在这种状态下两军进入了对峙。罗马军对汉尼拔的诡计心有余悸,总是不敢贸然进行决战,有一次汉尼拔已经全军列阵了,可是罗马军犹豫再三终究没有应战。军内的意见也不十分一致。发罗和军中的大部分将官认为罗马军有人数的优势,应该尽快决战。鲍鲁斯等少数人则仍然不大放心,希望多观察等待,没有十分的把握不要贸然行动。
汉尼拔知道罗马如今有点心虚,总怕又中了自己的计策。兵者诡道,年仅31岁的汉尼拔认为如果想要罗马军出来决战,就必须松懈他们的警惕性,决定让他们觉得是自己在掌握战争的主动权。于是他每天满足于在周围抢劫这种小动作,也不时派出小股部队骚扰罗马人的两个营寨,特别是常常骚扰罗马军到河边取水的队伍。

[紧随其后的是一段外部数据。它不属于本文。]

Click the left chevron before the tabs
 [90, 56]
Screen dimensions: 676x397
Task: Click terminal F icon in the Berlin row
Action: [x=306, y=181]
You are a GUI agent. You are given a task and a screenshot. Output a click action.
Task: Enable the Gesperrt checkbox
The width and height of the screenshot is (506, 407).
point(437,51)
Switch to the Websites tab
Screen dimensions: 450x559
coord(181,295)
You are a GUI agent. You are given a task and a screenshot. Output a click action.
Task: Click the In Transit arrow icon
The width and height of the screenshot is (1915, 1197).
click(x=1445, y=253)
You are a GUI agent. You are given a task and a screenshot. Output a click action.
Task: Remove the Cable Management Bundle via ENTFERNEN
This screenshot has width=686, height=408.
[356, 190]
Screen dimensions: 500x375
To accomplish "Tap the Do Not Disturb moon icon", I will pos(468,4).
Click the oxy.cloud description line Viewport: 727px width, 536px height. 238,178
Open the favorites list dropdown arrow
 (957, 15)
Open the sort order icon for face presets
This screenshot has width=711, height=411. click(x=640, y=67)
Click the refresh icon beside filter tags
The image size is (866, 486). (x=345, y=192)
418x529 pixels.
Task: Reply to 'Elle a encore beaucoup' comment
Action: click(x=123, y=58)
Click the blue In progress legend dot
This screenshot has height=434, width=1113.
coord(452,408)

这种小冲突各有胜负,但在大多数情况下,总是罗马军仗着人数的优势而取胜。而且随着时日的推移,罗马军开始感觉到迦太基人的渐渐有衰弱的倾向,出动的次数也在减少,看来他们在失去信心。罗马军则完全相反,他们有发罗指挥的第一次战斗的胜利经验,又有无数次小冲突的压倒胜利,信心和斗志都与日俱增,军内的求战情绪日益高涨,稳重派的影响不断下降,终于连鲍鲁斯也认为时机成熟可以一战了。
八月二日,一轮红日刚刚从天边升起,早已准备就绪的罗马军在发罗的号令下从南北两个大营同时出发,南营的主力渡过奥非都斯河后与北营军会合,然后在与汉尼拔军营隔岸相望的地方列下了战阵,向汉尼拔挑战。
罗马军留下约一万士兵守寨,约七万轻重步兵排下三列重装战线和一列轻装兵战线。由于罗马军人数众多,如果按以往的队形,罗马的这个阵势就会太长。迷信中军重装兵突破能力的发罗一反罗马军布阵惯例,让每个中队正面人数减半,列五人一排,纵深加倍成12排。这样就使罗马阵不会过长,但却成倍加厚,希望以此加强中军的正面突破能力。罗马军的阵势是这样的:
右翼是罗马骑兵阵两千四百人,他们靠在河边列阵。左翼是同盟骑兵约四千掠阵。 执政官鲍鲁斯指挥右翼军团和骑兵,执政官发罗指挥左翼军团和骑兵,右中军军团由前执政官米努西阿斯指挥,左中军军团由前执政官塞维利阿指挥。
罗马军总数庞大,但骑兵占的比例只有百分之八多,低于正常状态,可见罗马还没有从上次骑兵被全歼的损失中恢复过来。不仅如此,由于罗马军的人数众多,所以阵型相当拥挤,一贯以机动性强而见称的罗马百人队在新的阵型中转动不便,在加大了中央突破力的同时也失去了罗马军所特有的优点。对于贫弱的骑兵,发罗的意图是阻挡汉尼拔骑兵的进军速度,争取时间,让中军重装兵撕破汉尼拔中军,然后以优势的兵力分别围歼敌军。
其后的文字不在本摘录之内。